Exercise data: Begin

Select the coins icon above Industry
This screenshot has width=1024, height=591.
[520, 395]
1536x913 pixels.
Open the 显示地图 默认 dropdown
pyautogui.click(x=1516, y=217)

Exercise data: End

## Action item
Write out the lines of the records exactly, starting at the one holding "This screenshot has width=1024, height=591." and ending with the last line, and include no others.

## Result of the task
This screenshot has width=1024, height=591.
[520, 395]
1536x913 pixels.
Open the 显示地图 默认 dropdown
pyautogui.click(x=1516, y=217)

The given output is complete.